(Provided text)

OSHA's fall protection standard is designed to protect iron workers at construction sites from injuries. It is a broad policy, encompassing many different types of structures. Some structures are exempt, such as tanks, electrical towers and broadcast towers. The OSHA standard is a national standard, so it is applied at construction sites in Oklahoma and in other states.
Understanding the OSHA fall policy is key for workers and employers who are endeavoring to promote workplace safety. Recognizing a fall hazard is an important first step. Many can be made safer by understanding manufacturers' instructions and developing company policies that meet or exceed OSHA requirements.
Personal fall arrest systems may be used to make construction sites safer. These types of systems must meet strict criteria, such as preventing a free fall of more than 6 feet to any lower level and limiting the arresting force on an employee to 900 pounds when using a body belt, or 1800 pounds when using a harness. The system must also be strong enough to withstand the force of an employee free falling 6 feet or the maximum distance allowed by the system, whichever is less.

(End Provided text)
(Dataset content)

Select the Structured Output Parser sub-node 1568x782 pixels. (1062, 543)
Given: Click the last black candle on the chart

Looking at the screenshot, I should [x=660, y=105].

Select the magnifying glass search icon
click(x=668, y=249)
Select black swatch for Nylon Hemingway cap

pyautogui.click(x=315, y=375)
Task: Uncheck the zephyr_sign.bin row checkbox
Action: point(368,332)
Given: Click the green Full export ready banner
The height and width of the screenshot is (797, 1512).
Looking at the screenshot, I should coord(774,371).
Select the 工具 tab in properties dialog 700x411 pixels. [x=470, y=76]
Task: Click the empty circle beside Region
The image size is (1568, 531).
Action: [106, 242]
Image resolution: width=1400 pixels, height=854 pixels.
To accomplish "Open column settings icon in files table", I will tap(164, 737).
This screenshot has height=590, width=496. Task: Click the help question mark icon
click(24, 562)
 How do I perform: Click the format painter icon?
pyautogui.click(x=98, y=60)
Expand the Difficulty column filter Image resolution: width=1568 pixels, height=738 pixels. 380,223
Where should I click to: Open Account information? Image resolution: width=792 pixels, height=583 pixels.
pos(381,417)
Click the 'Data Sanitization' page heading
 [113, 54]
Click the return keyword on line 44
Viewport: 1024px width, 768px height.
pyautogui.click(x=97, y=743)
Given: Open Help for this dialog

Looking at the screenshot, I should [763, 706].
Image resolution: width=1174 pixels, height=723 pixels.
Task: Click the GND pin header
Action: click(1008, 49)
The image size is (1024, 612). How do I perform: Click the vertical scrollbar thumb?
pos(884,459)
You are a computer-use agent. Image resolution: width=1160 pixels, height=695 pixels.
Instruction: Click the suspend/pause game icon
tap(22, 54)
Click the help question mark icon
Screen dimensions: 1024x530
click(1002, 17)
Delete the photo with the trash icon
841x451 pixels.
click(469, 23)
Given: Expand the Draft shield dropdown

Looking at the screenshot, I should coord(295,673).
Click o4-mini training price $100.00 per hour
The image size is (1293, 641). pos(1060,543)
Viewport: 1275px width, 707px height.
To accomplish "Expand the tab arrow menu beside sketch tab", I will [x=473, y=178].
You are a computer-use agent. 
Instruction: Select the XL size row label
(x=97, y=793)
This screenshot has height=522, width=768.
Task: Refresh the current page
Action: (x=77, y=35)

(End Dataset content)

» **Required actions**
a. Write out the passage on OSHA's fall protection standard word for word, starting with "OSHA's fall protection" and going on through "exceed OSHA requirements.".
b. Carry on the text about OSHA's fall protection standard from the point where it ends.

» **Task-by-task outputs**
a.
OSHA's fall protection standard is designed to protect iron workers at construction sites from injuries. It is a broad policy, encompassing many different types of structures. Some structures are exempt, such as tanks, electrical towers and broadcast towers. The OSHA standard is a national standard, so it is applied at construction sites in Oklahoma and in other states.
Understanding the OSHA fall policy is key for workers and employers who are endeavoring to promote workplace safety. Recognizing a fall hazard is an important first step. Many can be made safer by understanding manufacturers' instructions and developing company policies that meet or exceed OSHA requirements.

b.
Falls are some of the most common injuries at construction sites. A fall can lead to serious back, brain or spine injuries. After a construction site accident, injured victims may be eligible to apply for workers' compensation, which can help offset the costs of medical bills, lost wages and other expenses. Many who are injured on the job choose to obtain the assistance of a workers' compensation attorney when assembling the documents that are required to be submitted with the claim.